Many of my colleagues will admit readily that planning isn’t a strength of our organisation, or in fact any organisation here…in fact “organisation” is probably not a term that should be bandied about with too much vigour…in fact “vigour” isn’t a term which should…um- well, you get the point.

But that doesn’t mean that nothing happens.

My work is organising a Trade Fair…centre of town, about 30 separate small businesses will be showing their wares in front of the Samoan government building. There’s a big rugby game on this week…I’ll tell you more about that another time. Stalls, food, music, entertainment, visiting dignitaries, tourists- it’s a shebang, a big affair. John Key will be there- but so will John Campbell…only one of them is incredibly popular. It will be one of, if not the, biggest tourism event of the year.
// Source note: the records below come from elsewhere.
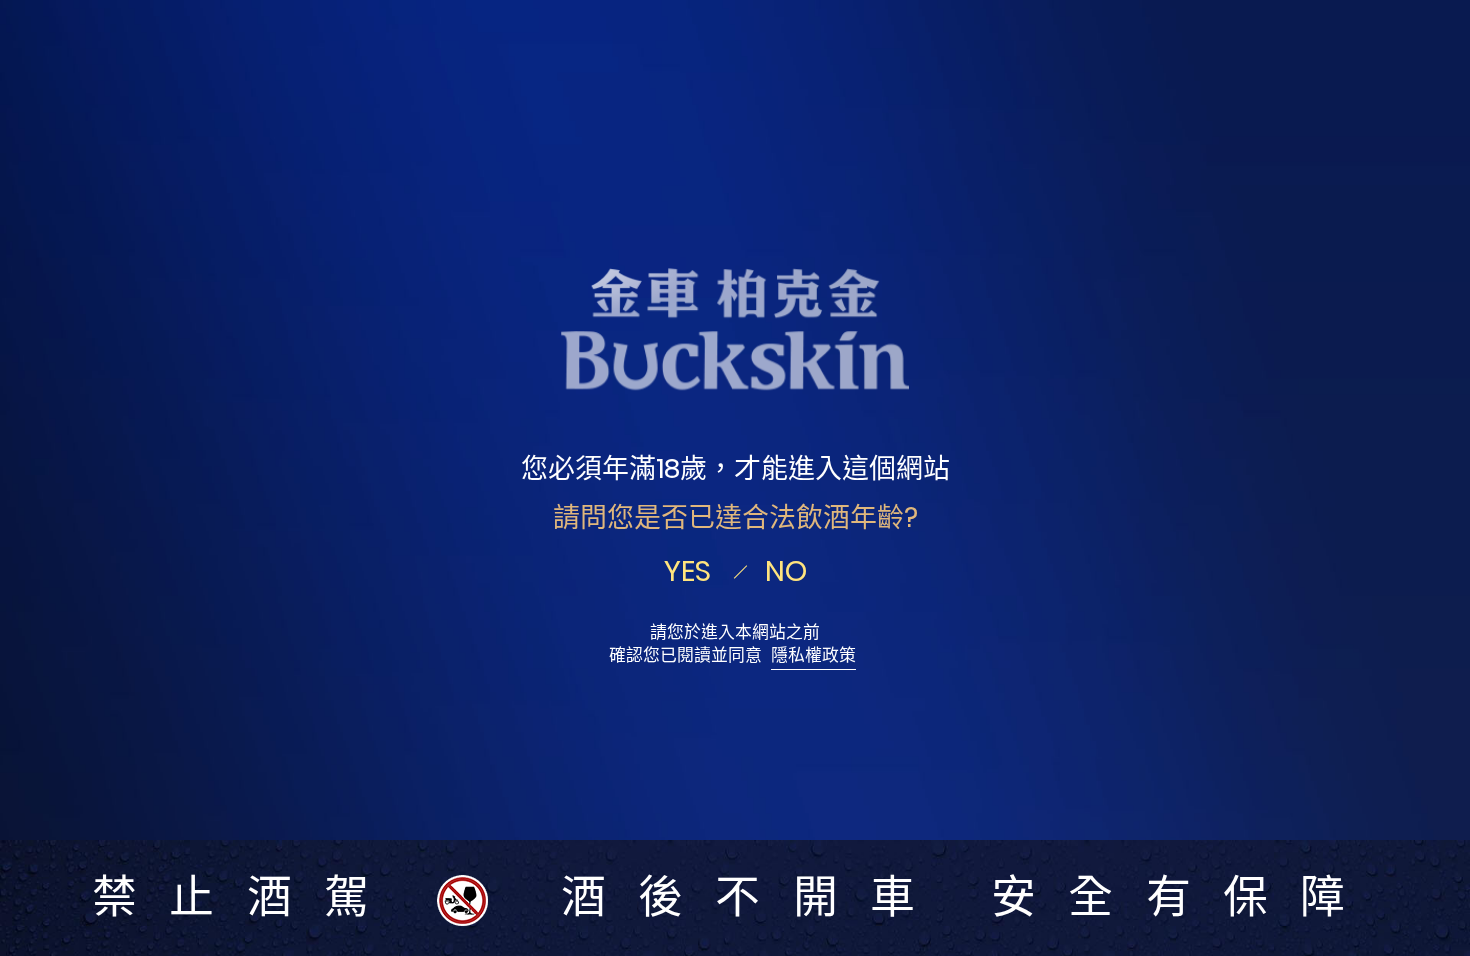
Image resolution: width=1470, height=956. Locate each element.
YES (687, 571)
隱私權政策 (813, 655)
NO (786, 571)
The Game was announced over 6 months ago.
The Trade Fair was announced a fortnight ago- when funds were allocated to the organisers (us).
It starts on Monday.
Today is Friday.

We just had a meeting to talk about what needs to be done. Our first meeting.

As I watched a manager explain why he was so far unable to source 300 t-shirts of varying sizes…today, I thought- I have been spoilt. In my last job we had a marketing manager so responsible, that I wondered how he slept at night. I wanted to be at his house one Christmas – just to see the gifts given to the family of a man who put so much time, preparation and thought into everything. I mean, if that was how he treated work, the people he loved must be drowning in consideration . If he were here- I’d have known in May what I was wearing, what time to be there, what to do- I would have been prepared.
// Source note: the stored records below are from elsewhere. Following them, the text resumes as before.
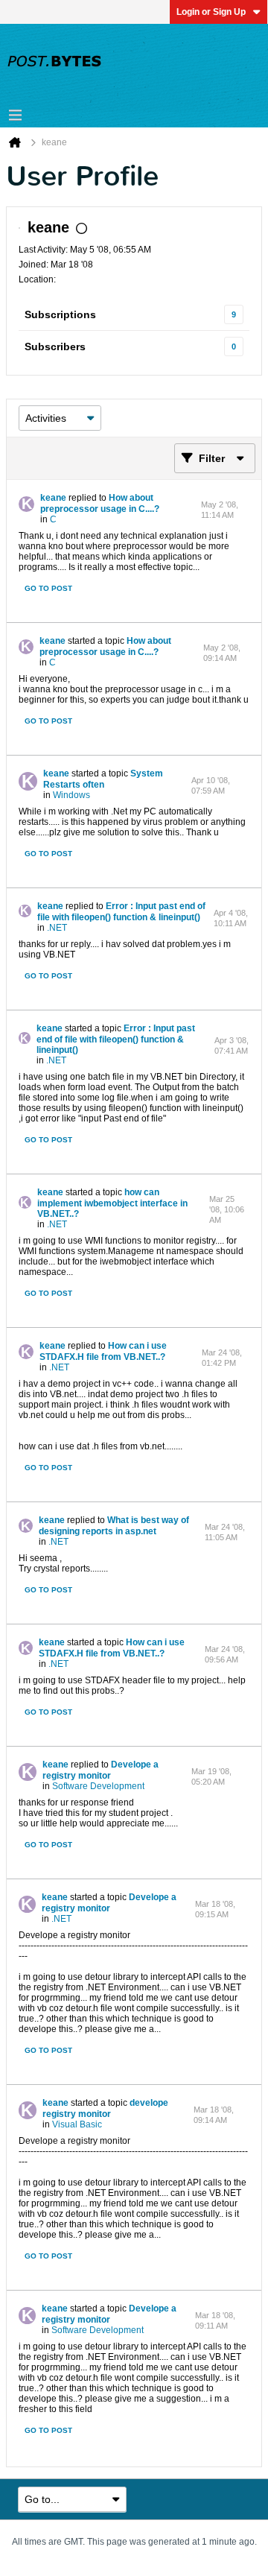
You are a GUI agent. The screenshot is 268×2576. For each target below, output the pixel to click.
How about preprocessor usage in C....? (99, 503)
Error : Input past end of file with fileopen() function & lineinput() (121, 912)
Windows (71, 795)
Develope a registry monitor (100, 1770)
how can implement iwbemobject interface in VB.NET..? (112, 1203)
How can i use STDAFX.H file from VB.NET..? (103, 1351)
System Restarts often (103, 779)
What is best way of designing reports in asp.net (114, 1526)
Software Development (98, 1786)
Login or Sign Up (211, 12)
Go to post (48, 588)
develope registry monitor (105, 2108)
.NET (57, 928)
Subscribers (55, 346)
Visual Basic (77, 2124)
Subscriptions (60, 314)
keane (53, 498)
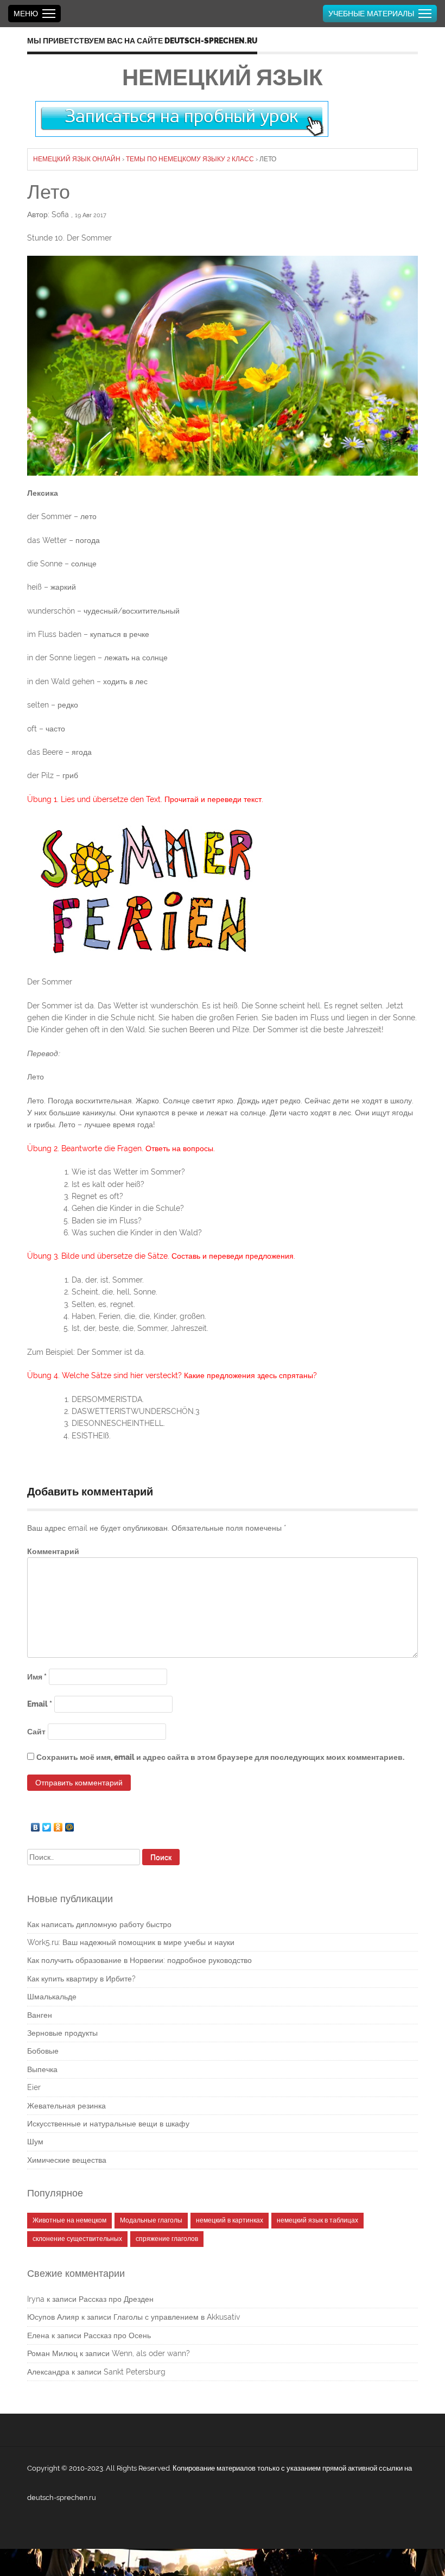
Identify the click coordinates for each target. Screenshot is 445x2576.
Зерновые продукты (62, 2033)
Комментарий (53, 1551)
But…it’s different here. Preparation is something one does for Church…preparation is for to’ona’i (the Sunday meal)…planning is something you do over a pia, when you’re deciding whether to have the next beer or whether you’re hungry yet (answer- “le'ai, not if there’s still more pia”).

Put simply- planning and preparation are two words more “p” words to go with palagi, which are too long, and haven’t really caught on.
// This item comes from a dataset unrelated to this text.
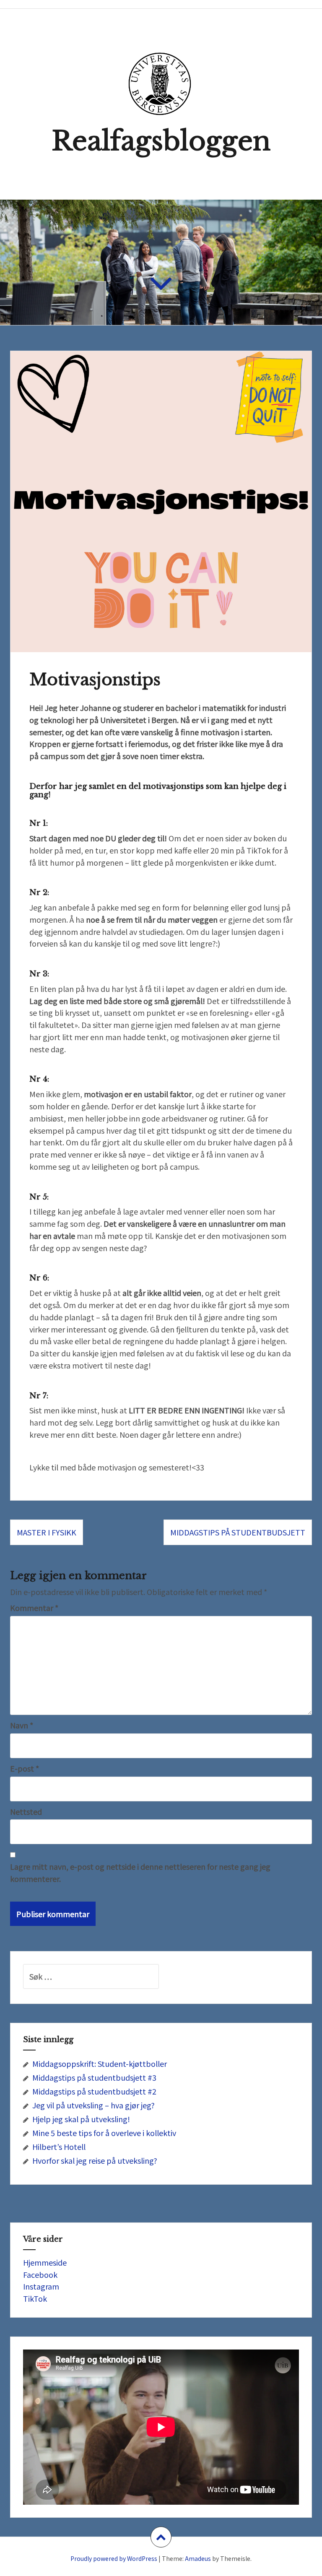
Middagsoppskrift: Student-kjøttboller (99, 2063)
However- and this is the point- I have absolutely no doubt, the function will be a smashing success. There is a simple, quiet, efficiency which denotes the moments before something important in Samoa. Where the shadows seem to flex and grow, and bodies and teeth and too much floral print seem to spring gently from gardens, called to giggling duty…and stuff begins to happen. It’s organic- watching the something grow, as the quiet evaporates into laughter and smiles (and the occasional shout)- and it all comes together. The town will be a flutter, the tourists will ooh and ahh- and a great time will be had by all.

It can be frustrating this lack of planning- of not knowing what's next, not being able to “get ahead”….but it seems that while the rest of the world plans, and predicts and schedules efficiently into the future. Polluting, and pillaging, consuming and whining away what’s left of nature- speeding toward fate. Samoa ambles, meanders, savalivali lemu…unable to stop or turn backward, but there is absolutely no hurry to get to where it doesn’t want to be.